══ Source extract ══
Wednesday 8th December 2021 | 7.30pm GMT | via Zoom
When Wylie & Lochhead opened their new Buchanan Street retail establishment in 1855 (now House of Fraser), the Glasgow Herald declared: ‘For extent and beauty it surpasses, as a place of business, anything of which we have seen or heard’. The building, the newspaper reported, was a ‘commercial Crystal Palace’; with a ‘spacious street floor’, ‘three lofty open galleries’, and a ‘magnificent cupola of ground glass’ that threw down a ‘perfect flood of light’.
Such language emphasises the store’s novelty in a Glaswegian context – but from a broader perspective, too, this was among the first of its kind. In Paris, so often considered the ‘Capital of the Nineteenth Century’, the majestic Bon Marché was not constructed until 1869, though it would serve as inspiration for what is arguably the most famous novel about a department store: Émile Zola’s The Ladies’ Paradise (1883).
═══
══ Extracted data ══
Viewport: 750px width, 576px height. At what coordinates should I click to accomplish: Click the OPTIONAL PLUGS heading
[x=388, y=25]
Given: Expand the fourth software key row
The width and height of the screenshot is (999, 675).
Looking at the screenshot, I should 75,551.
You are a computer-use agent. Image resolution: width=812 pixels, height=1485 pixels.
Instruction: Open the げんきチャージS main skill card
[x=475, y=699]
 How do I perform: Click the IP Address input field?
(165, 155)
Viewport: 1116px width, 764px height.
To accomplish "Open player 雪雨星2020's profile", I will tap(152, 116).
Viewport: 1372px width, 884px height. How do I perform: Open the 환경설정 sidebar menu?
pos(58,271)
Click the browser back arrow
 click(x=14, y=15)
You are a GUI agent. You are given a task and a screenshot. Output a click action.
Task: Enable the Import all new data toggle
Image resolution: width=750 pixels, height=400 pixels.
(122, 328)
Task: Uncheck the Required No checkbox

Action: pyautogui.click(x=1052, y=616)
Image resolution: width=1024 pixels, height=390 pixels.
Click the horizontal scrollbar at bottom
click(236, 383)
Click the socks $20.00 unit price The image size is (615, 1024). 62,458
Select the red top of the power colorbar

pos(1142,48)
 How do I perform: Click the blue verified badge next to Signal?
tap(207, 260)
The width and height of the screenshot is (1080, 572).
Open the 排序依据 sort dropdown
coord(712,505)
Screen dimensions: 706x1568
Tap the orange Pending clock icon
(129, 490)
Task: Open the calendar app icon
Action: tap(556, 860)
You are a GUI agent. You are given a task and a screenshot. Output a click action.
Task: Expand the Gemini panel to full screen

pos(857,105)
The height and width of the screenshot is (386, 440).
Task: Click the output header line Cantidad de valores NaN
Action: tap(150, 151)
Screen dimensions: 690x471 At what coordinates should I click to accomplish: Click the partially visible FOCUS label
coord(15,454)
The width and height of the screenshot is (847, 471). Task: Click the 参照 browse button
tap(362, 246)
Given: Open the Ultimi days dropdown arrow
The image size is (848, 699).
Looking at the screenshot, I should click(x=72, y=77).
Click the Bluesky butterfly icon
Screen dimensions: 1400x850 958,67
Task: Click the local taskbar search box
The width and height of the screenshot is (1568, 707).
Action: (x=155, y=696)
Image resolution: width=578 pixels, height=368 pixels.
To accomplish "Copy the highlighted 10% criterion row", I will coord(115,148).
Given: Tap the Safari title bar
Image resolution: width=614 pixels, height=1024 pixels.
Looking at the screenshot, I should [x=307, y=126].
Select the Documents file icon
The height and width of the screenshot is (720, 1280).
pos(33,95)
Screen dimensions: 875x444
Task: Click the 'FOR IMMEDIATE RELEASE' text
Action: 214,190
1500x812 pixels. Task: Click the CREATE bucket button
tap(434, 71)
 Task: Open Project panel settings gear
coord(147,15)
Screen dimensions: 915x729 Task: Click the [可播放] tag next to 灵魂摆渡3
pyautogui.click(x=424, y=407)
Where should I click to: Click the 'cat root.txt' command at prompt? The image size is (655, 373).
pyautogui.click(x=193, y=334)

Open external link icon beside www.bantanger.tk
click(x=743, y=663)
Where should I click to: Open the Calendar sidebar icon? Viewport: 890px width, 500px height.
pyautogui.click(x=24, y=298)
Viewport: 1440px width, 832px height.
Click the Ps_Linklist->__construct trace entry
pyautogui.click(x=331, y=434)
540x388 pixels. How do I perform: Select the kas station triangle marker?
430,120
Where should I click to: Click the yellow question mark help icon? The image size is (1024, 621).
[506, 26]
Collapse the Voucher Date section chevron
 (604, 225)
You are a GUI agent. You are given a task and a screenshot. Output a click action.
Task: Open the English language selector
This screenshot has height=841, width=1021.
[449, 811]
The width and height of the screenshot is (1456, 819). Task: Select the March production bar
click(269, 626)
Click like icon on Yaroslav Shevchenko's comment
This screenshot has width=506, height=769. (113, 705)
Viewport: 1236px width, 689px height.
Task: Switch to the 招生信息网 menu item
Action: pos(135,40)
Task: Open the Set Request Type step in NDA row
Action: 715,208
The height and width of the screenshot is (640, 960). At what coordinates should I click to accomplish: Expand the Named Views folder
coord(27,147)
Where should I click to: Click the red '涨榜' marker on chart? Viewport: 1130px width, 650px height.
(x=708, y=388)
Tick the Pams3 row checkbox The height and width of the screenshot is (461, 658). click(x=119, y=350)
═══
## Questions
• 1. According to the passage on the Wylie & Lochhead store, in what year was the Bon Marché in Paris constructed?
• 2. Continue the passage on the Wylie & Lochhead store from the point where it stops.
The listing is separate material, unrelated to the passage on the Wylie & Lochhead store.

## Responses to the exercise
• 1. 1869

• 2.
Drawing on such examples, this talk will explore how retail developments in Victorian Glasgow compared to – and at times anticipated – changes taking place in the French capital. Focusing on architecture, window displays, and internal design, it will examine how Glasgow department stores, like their Parisian counterparts, became spaces not just of spectacle, but also of manipulation and disorientation.
Sophie Maddison is a PhD student in Comparative Literature at the University of Glasgow. Her doctoral project concerns urban narratives in nineteenth-century French and Italian literature, with a particular focus on Paris and Naples in the works of Émile Zola (1840-1902) and Matilde Serao (1856-1927) respectively. As well as department stores, key strands of Sophie’s research include the relationship between dirt, disease, and urban regeneration; the multisensory materiality of food markets; and speculative networks such as stock markets and lottery systems.